» **REQUIREMENT**
In the material below, find every line containing the string "Given" and return it.

» **MATERIAL FOR THE TASK**

========

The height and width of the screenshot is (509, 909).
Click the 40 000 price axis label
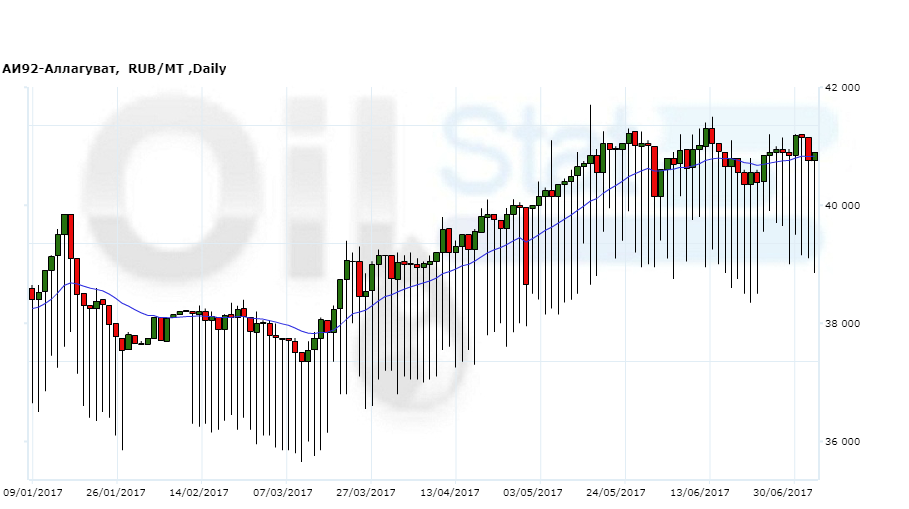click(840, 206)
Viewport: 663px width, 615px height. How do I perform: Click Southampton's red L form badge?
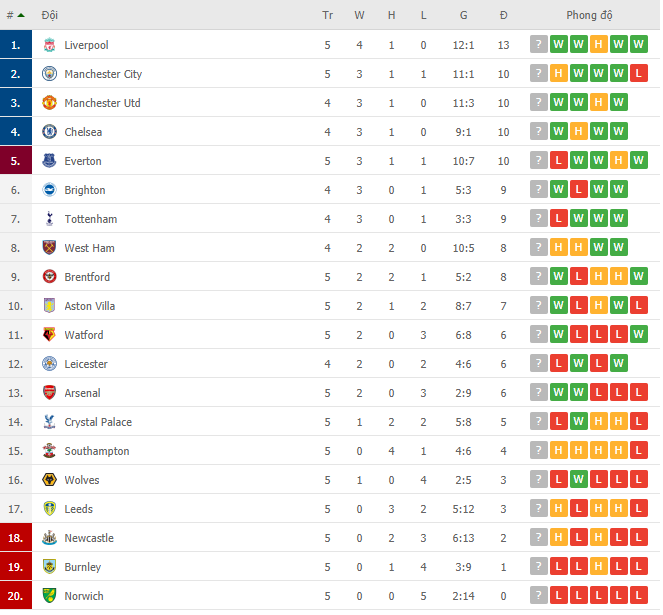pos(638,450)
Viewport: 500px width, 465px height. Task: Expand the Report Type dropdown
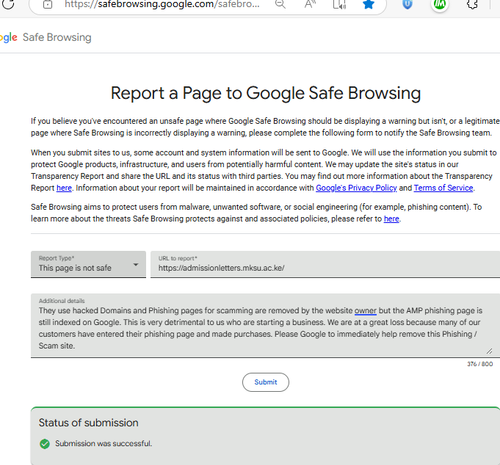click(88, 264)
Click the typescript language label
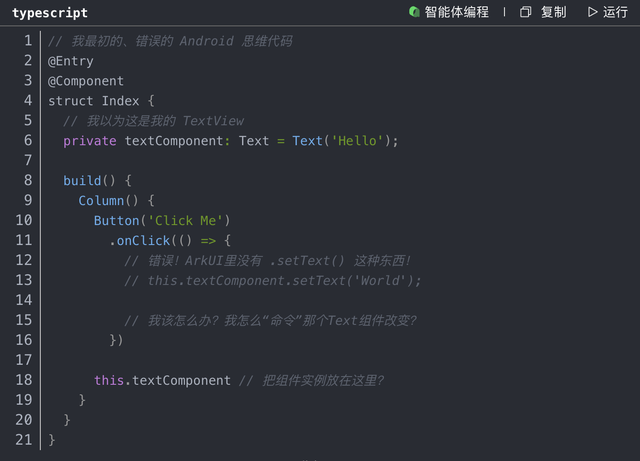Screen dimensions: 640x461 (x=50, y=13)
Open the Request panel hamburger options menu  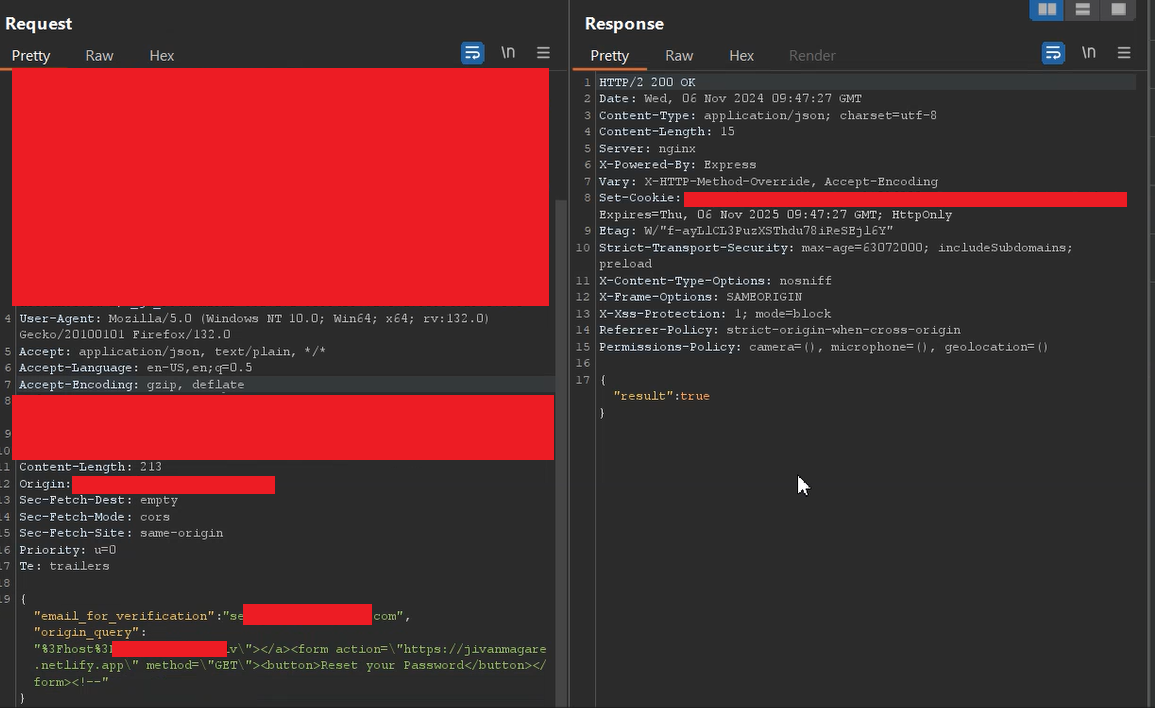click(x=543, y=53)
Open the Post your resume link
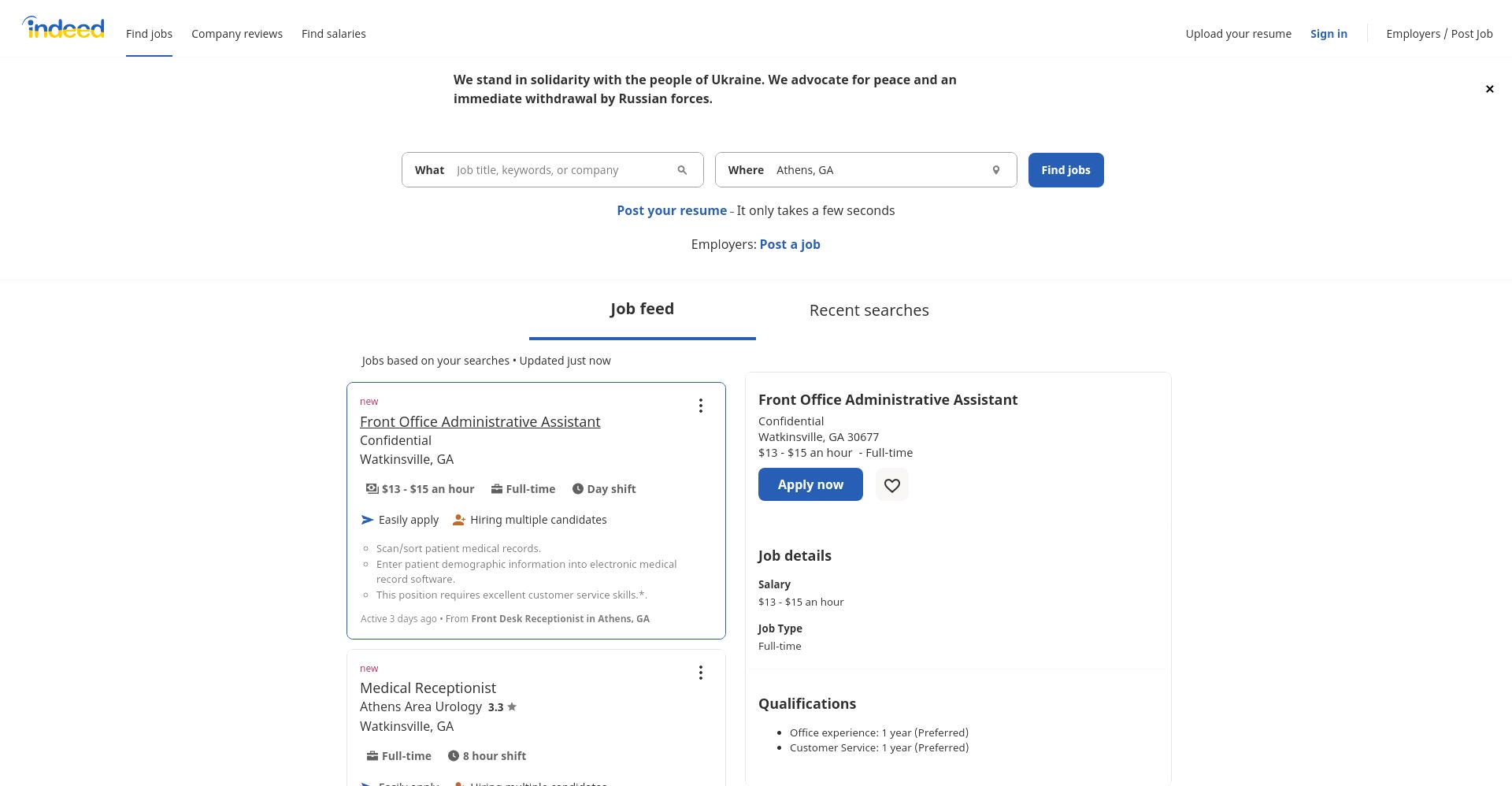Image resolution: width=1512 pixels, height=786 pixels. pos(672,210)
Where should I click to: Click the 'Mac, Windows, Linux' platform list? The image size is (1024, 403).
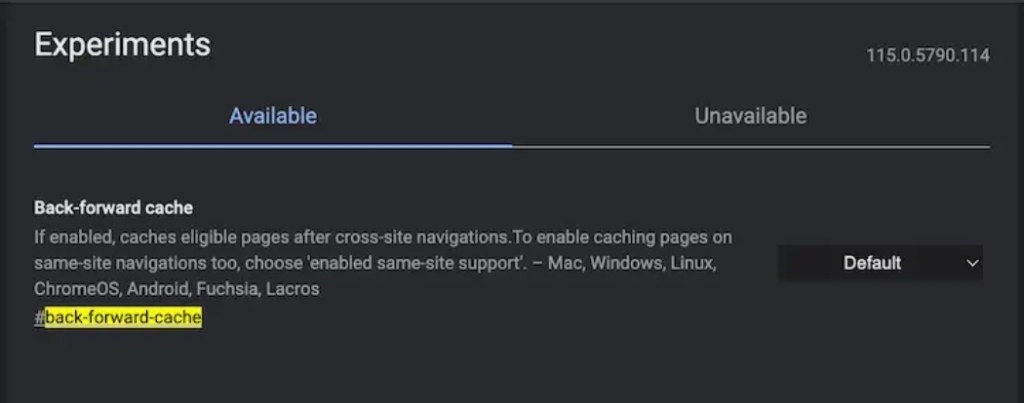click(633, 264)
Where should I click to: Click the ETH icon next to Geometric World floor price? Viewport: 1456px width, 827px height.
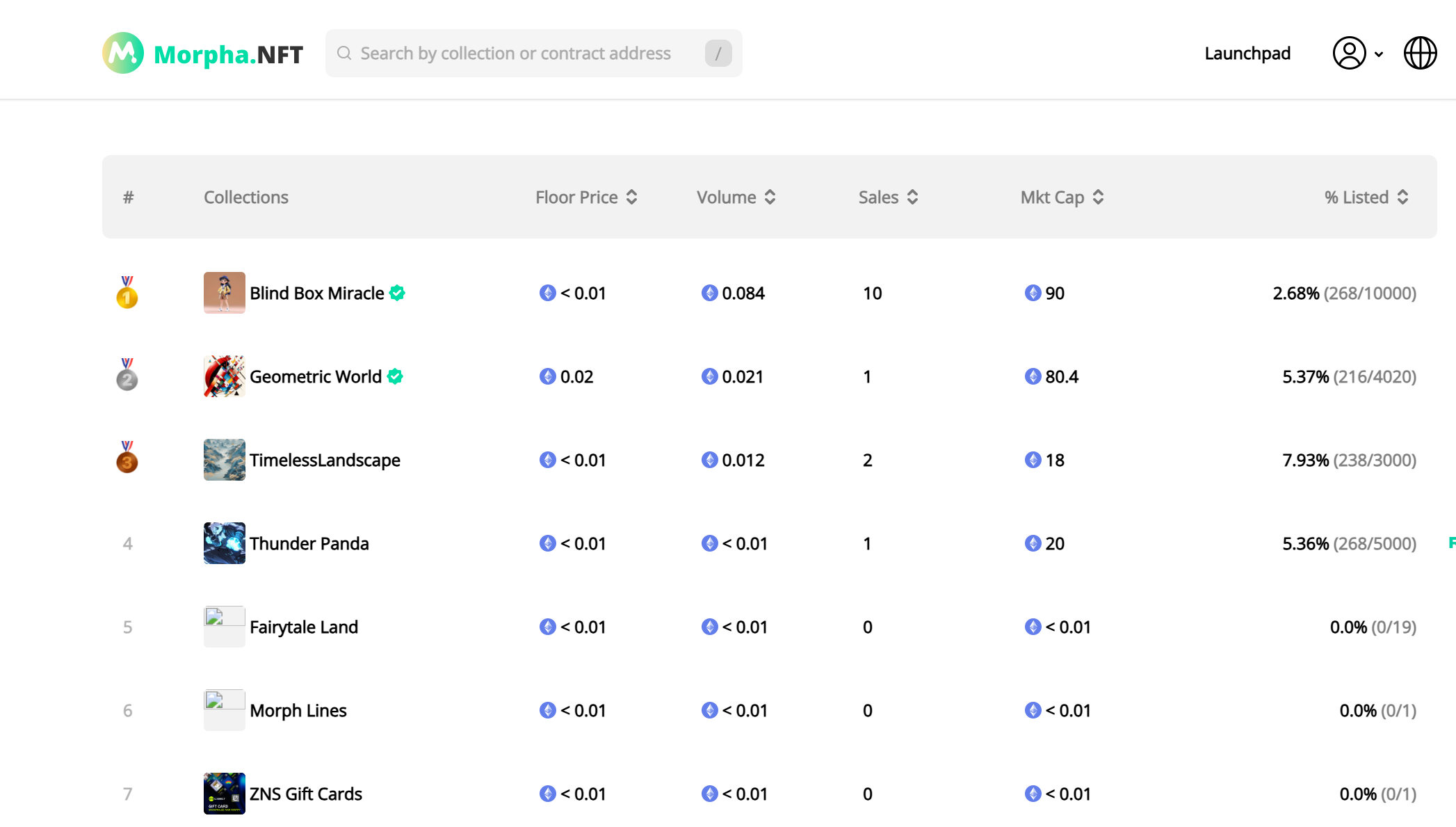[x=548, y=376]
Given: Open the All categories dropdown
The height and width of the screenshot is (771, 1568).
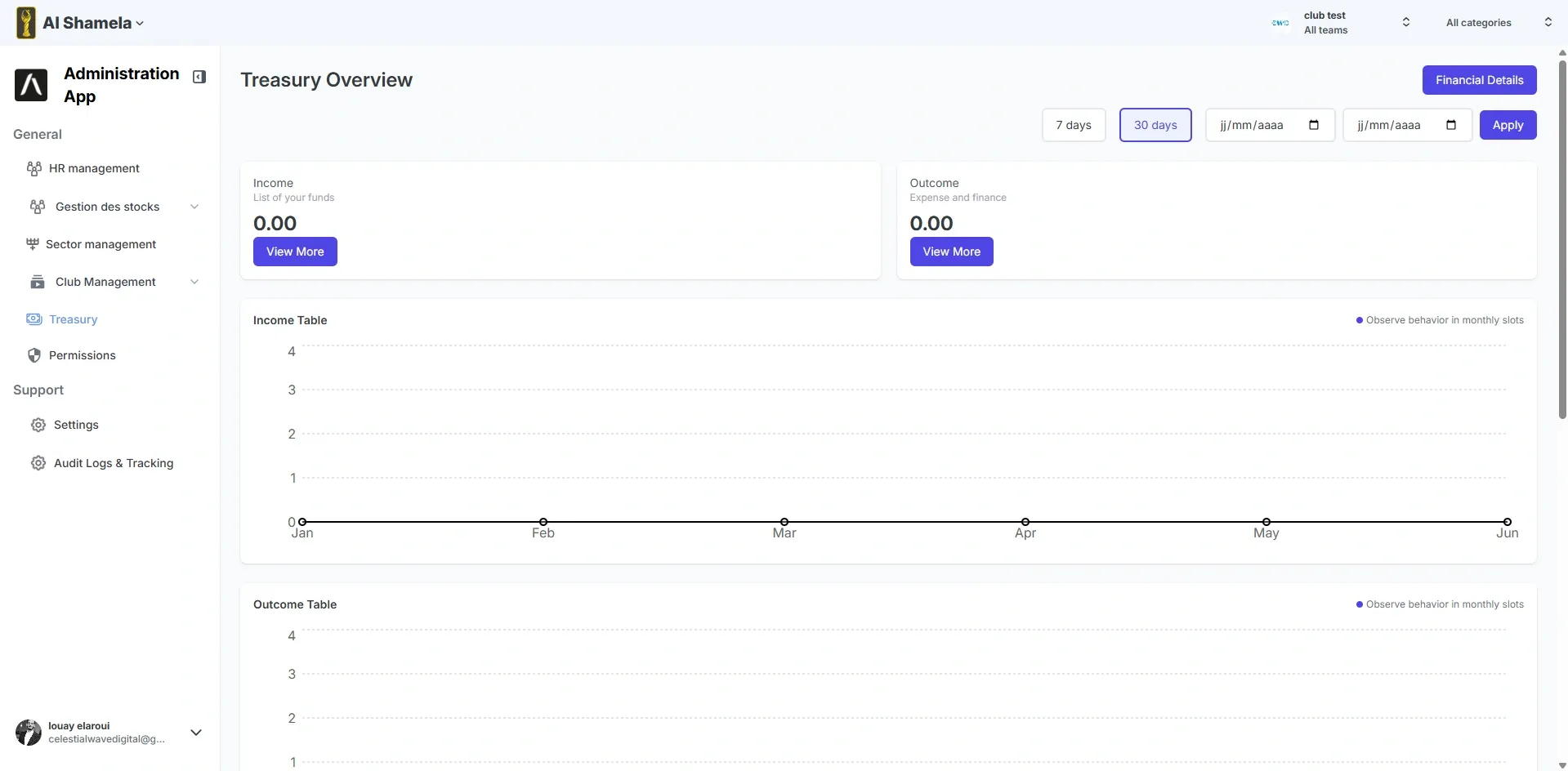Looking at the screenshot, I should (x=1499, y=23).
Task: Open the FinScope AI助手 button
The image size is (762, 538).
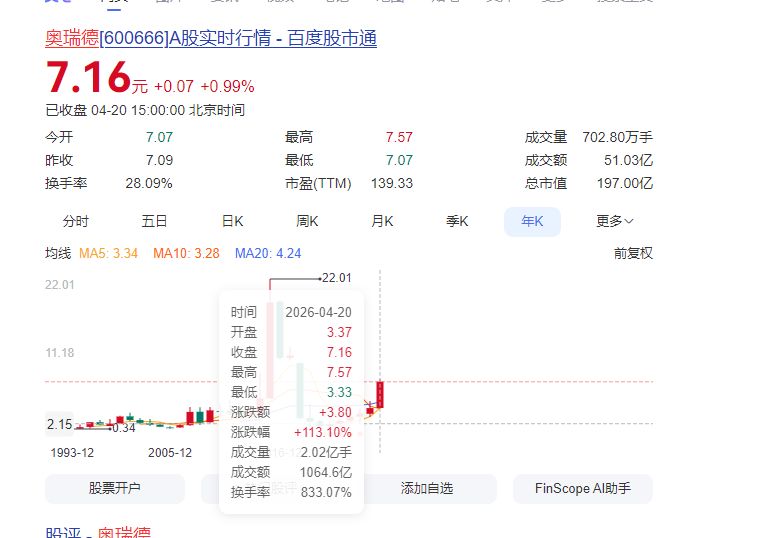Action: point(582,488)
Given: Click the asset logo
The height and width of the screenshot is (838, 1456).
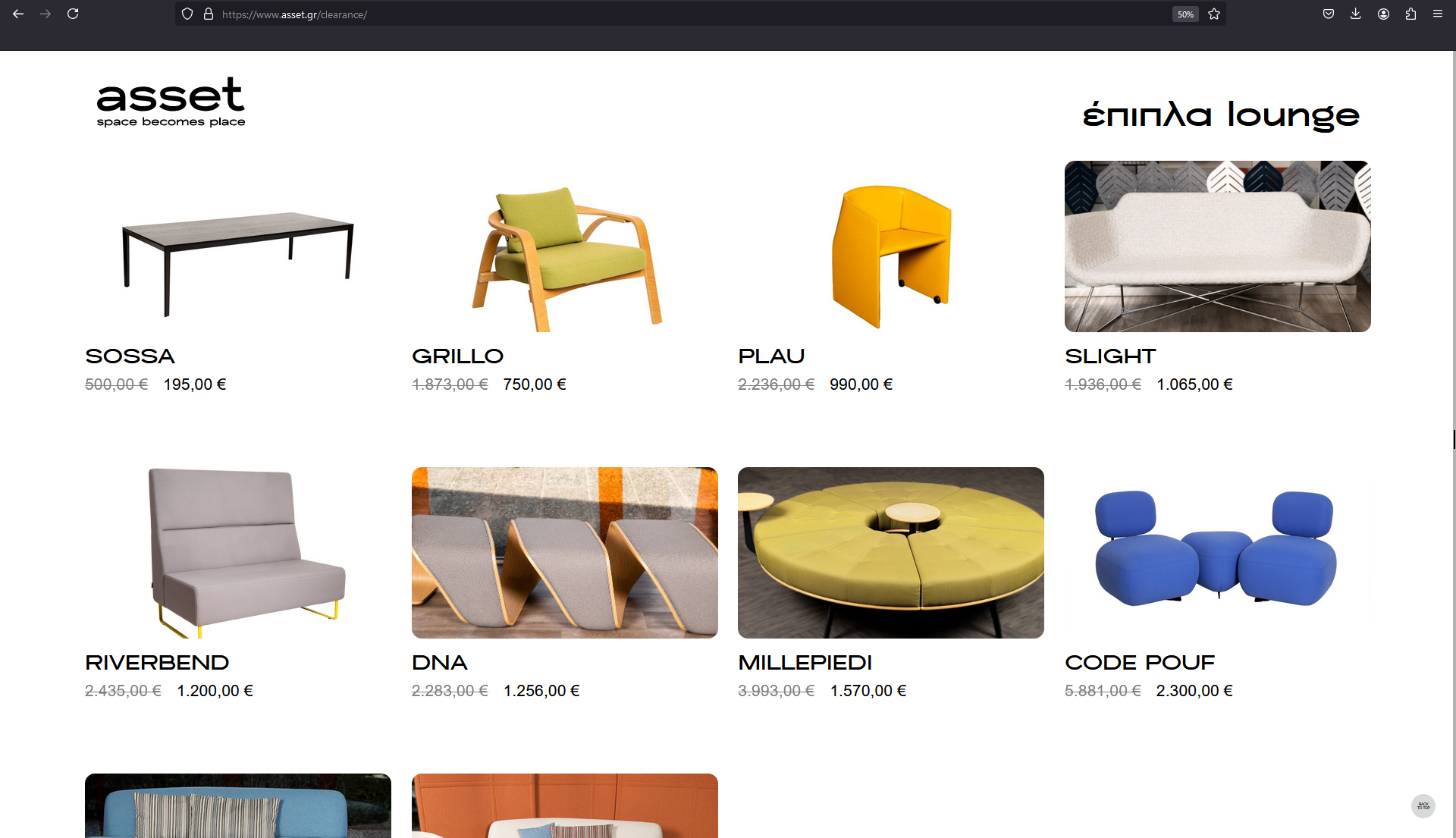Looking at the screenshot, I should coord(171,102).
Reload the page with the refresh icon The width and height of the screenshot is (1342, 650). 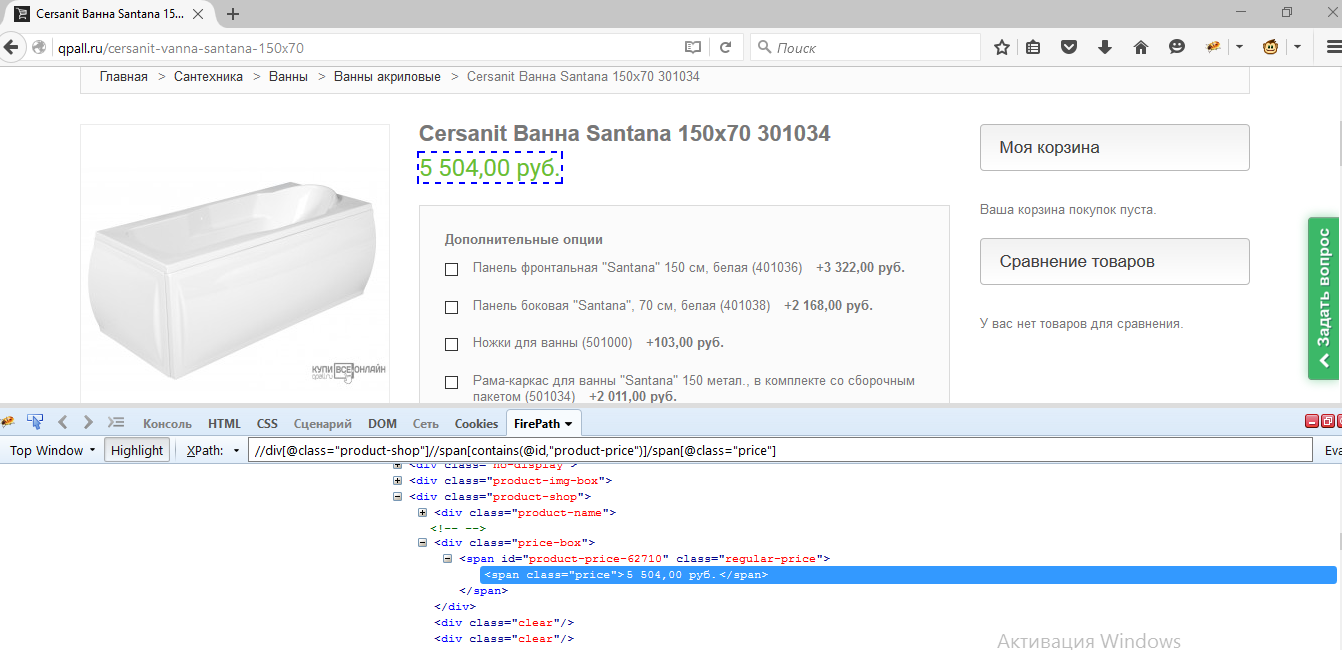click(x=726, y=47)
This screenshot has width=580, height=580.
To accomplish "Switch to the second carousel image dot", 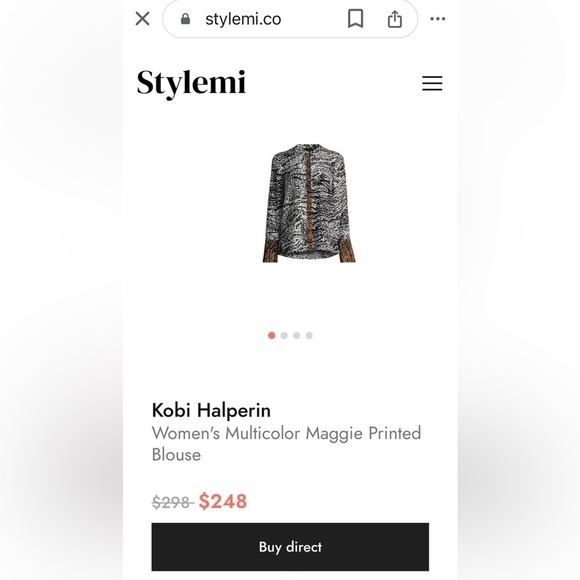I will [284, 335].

========

» **EXERCISE ANSWER**
Given: Open the All categories dropdown
Given: Click the asset logo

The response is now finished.